Zuerst steuerte ich indirekt an über das hauseigene Netz, d.h. über die FritzBox. Ich beobachtete allerdings, dass es eine gewisse Verzögerung gab. Wenn das Weibchens von seiner Mauerkante aus startete, mußte man nämlich schon ausgelöst haben, da man sonst nur wieder den roten Schwanz im Einflugloch verschwinden sah. Deswegen wechselte ich auf die direkte Ansteuerung bei der die Kamera als Hotspot benutzt wird.
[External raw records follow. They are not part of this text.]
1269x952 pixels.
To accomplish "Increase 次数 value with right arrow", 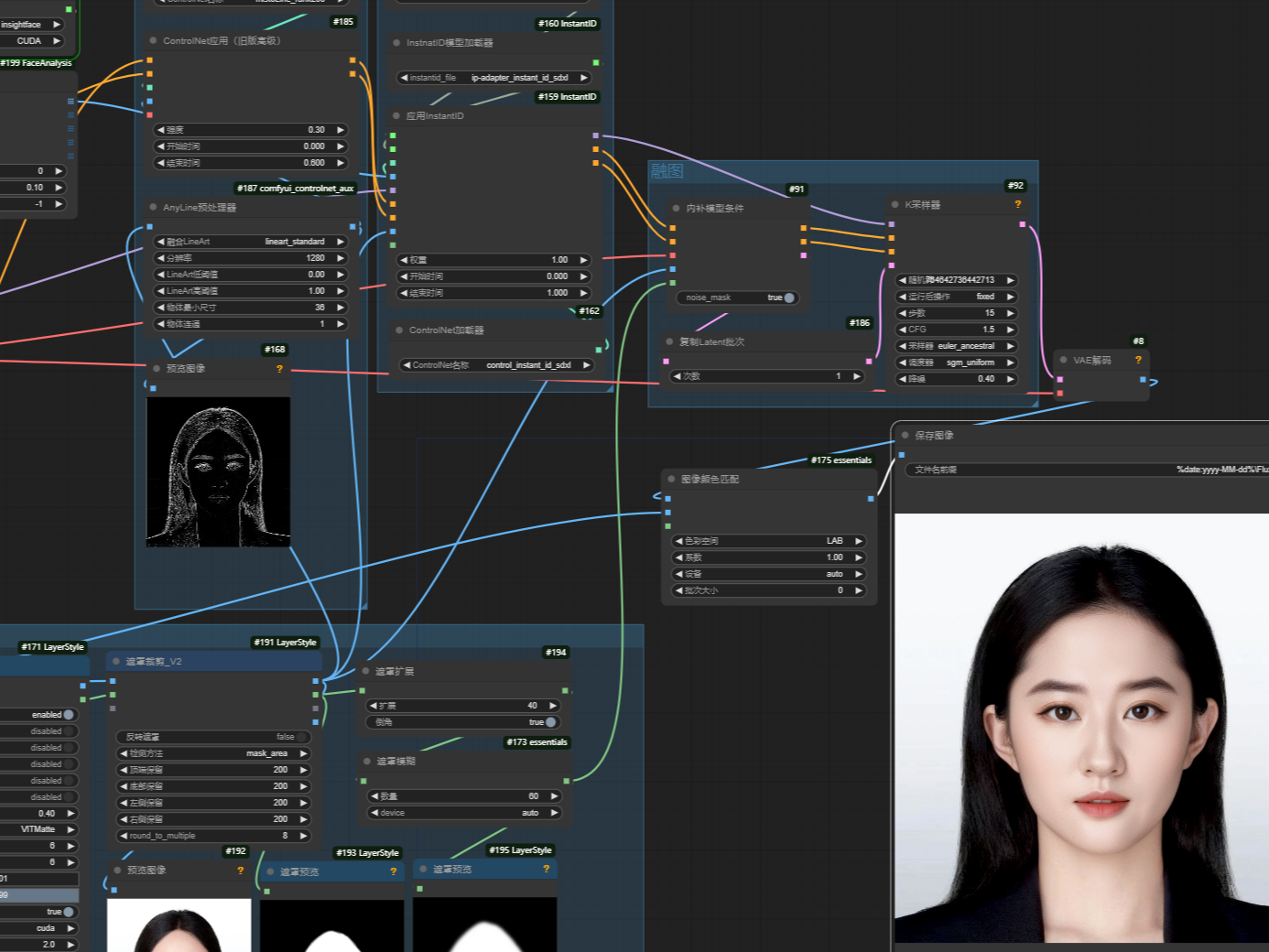I will click(855, 375).
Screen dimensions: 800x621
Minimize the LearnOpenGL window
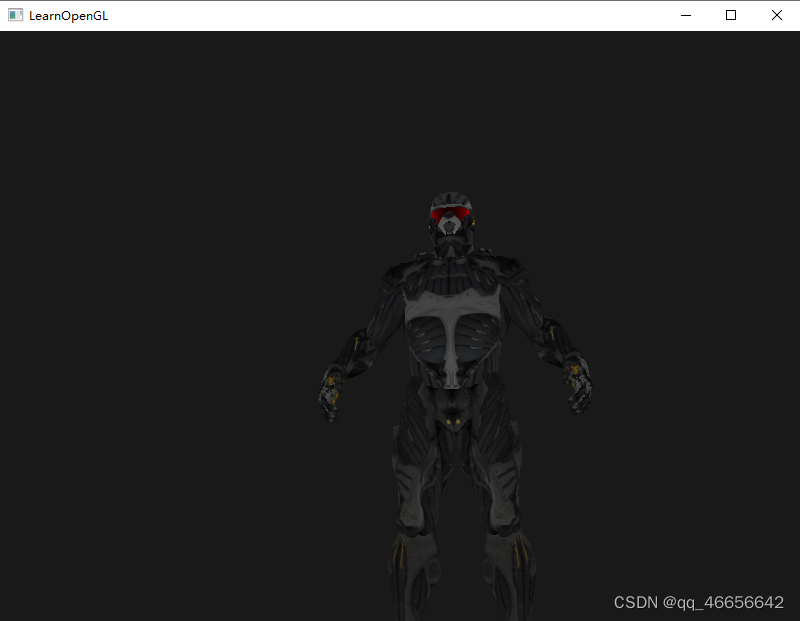click(x=685, y=15)
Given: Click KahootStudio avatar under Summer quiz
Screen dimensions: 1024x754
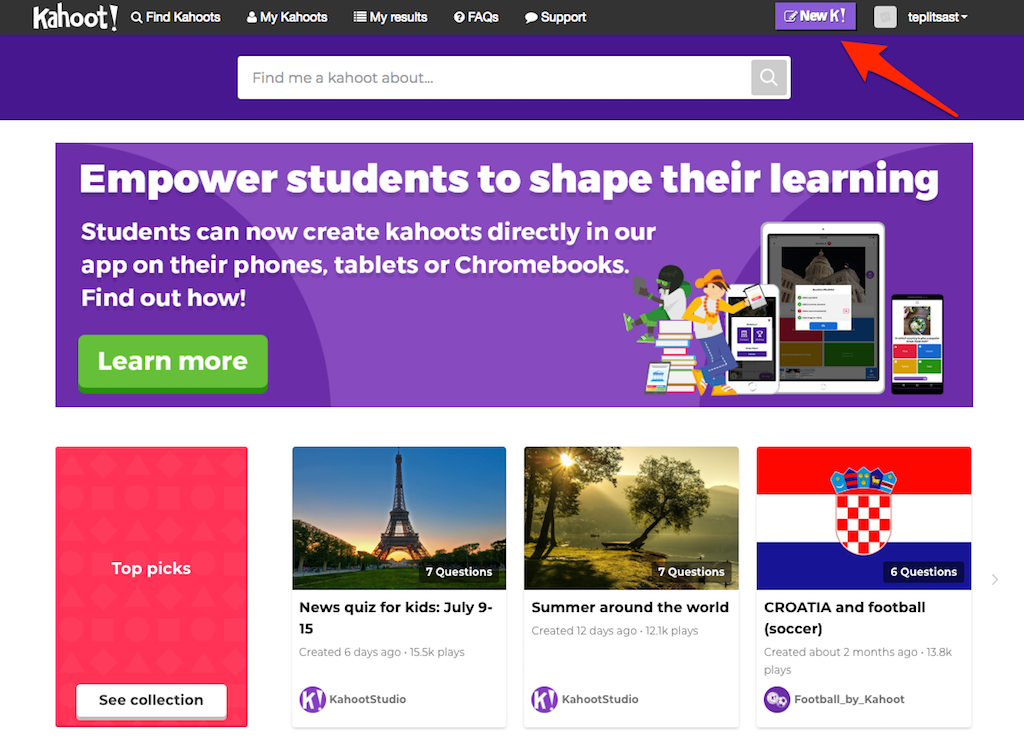Looking at the screenshot, I should click(544, 699).
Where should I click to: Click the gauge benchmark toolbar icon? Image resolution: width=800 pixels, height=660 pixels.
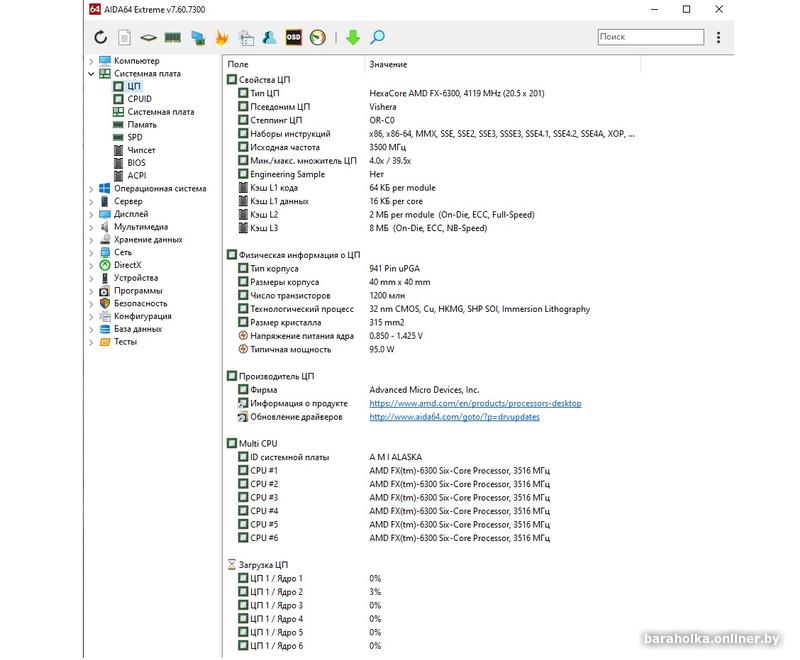point(318,38)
Die Auslöse-Verzögerung konnte dadurch doch reduziert werden und es gelangen mehr Fotos des an- und abfliegenden Weibchens.
Übertriebene Erwartungen darf man natürlich trotzdem nicht hegen. Von 1.658 Bildern dieser (ca. 2-stündigen) Session waren nur 462 akzeptabel. Und nur 30 erfüllten sehr gute Anforderungen; was sowohl die Schärfe als auch die Position – insbesondere im Flug – erfüllte. Im Nachhinein stellte sich heraus, dass die überwiegende Anzahl der akzeptablen Fotos mit dem Canon EF 400/2.8 L IS II USM (nämlich 364 Fotos) während nur 98 Fotos mit dem Canon EF 600/4.0 L IS II USM geschossen wurden. Im Grunde fingen die guten Fotos erst bei 1/1000 sec. An und die Mehrzahl der Fotos konnten die 1/1.600 sec. gut vertragen. Eine höhere Blende und noch kürzere Verschlußzeiten wären sicher hilfreich gewesen. Aber bei dem bedeckten Himmel war an Blende 4,0 oder gar 5,6 genauso wenig wie an 1/3.200 sec. zu denken. Die ASA- Zahlen bewegten sich sowieso im Bereich der 1.600 ASA aufwärts. Das Korn mußte dann sowieso in Lightroom/ Photoshop „behandelt“ werden. Zur Scharfstellung habe ich die prinzipielle Vorgehensweise schon weiter oben erläutert. Sicher wäre es hilfreich, man würde sich mit unterschiedlichen Feinjustierungen der bevorzugten Flugbahn nähern. Das hätte allerdings den zeitlichen Rahmen und auch die Anzahl der Aufnahmen noch einmal deutlich nach oben ausgeweitet.
Das Männchen war dabei die ganze Zeit gut zu beobachten; allerdings beaufsichtigte es nur den Fortgang des Nestbaus und beteiligte sich aktiv nicht beim Eintragen des Materials geschweige denn beim Nestbau. Ab und zu sah man ist zwar kurz den Holzstamm anfliegen aber nach meiner Beobachtung wurde nie mit Material eingetragen. Zu hören und zu sehen war das Männchen allerdings immer wieder gut. Es achtete peinlich darauf, dass andere Vögel, wie z.B. eine Blaumeise (Cyanistes caeruleus) sich nicht zu nah dem potentiellen Nest näherten.